An estimated €10 trillion ($10.24 trillion) of investment will be needed by 2050 for Europe’s energy transformation, which can then be entirely recouped from the savings of net energy imports, says Goldman Sachs.
Investments will accelerate and peak by 2035, driven largely by the initial infrastructure expansion required for power networks, charging networks, the massive expansion of renewable power, buildings upgrades and heating pipeline infrastructure to accelerate the penetration of electrification and clean hydrogen, Goldman says.
Inter-regional hydrocarbon flows between Europe and the rest of the world can be substituted for a more inter-connected European system of power networks and hydrogen pipelines.
This is likely to result in significant demand for steel, Kallanish notes.
The recouping of costs will occur with a decade of time lag, meaning efficient financing and a reliable regulatory environment are key to bridge this time gap.
Natural gas nevertheless remains key to Europe’s energy supply for the next two decades and Goldman says it is in the interest of Europe to sign new long-term LNG contracts to improve security of supply.
While many industrial sub-segments could potentially be electrified, over 50% of Europe’s industrial natural gas consumption stems from heavy industries, typically requiring high operating temperatures making direct electrification unfeasible, Goldman points out. This includes steelmaking.
“While green hydrogen’s move towards cost parity with grey hydrogen is accelerating, and we expect this to be reached before 2030 across regions of low renewable power costs, we note that the current macro environment of higher commodity prices, in particular for European natural gas, combined with carbon prices is creating a unique green hydrogen cost parity dynamic in Europe,” Goldman observes.
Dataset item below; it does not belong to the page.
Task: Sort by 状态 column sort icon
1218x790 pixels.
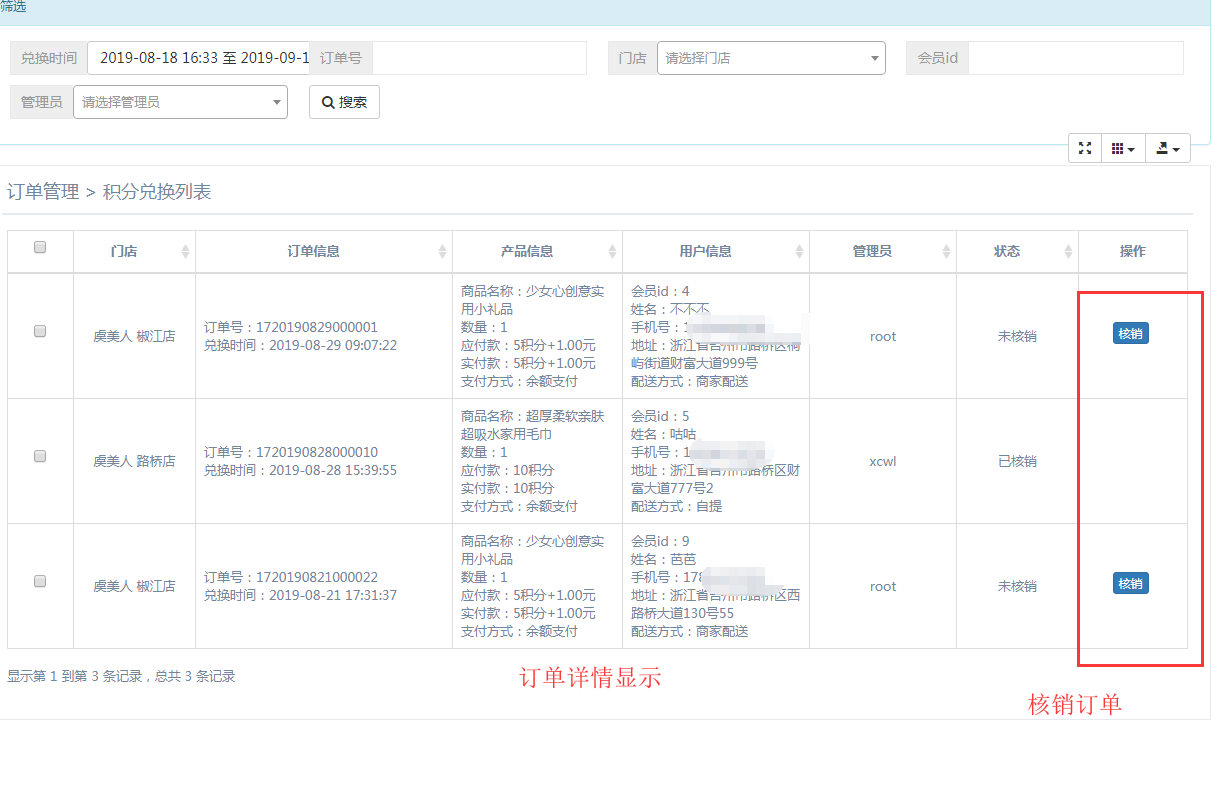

“With most currently produced hydrogen being sourced from natural gas in the region, the notably higher natural gas price to which the region is currently exposed is tilting the scale in favour of green hydrogen from an economic standpoint,” it adds. The bank estimates the carbon price implied by the current higher natural gas price environment in the region is equivalent to over $200/tonne of CO2 equivalent.
This is even without considering European ETS carbon prices, which are currently well above $50/tCO2e despite their correction from the peak. This is more than sufficient to bridge the cost of grey hydrogen with green across regions of Europe where green hydrogen is produced with dedicated RES and a renewable power LCOE lower than $70/MWh, Goldman concludes.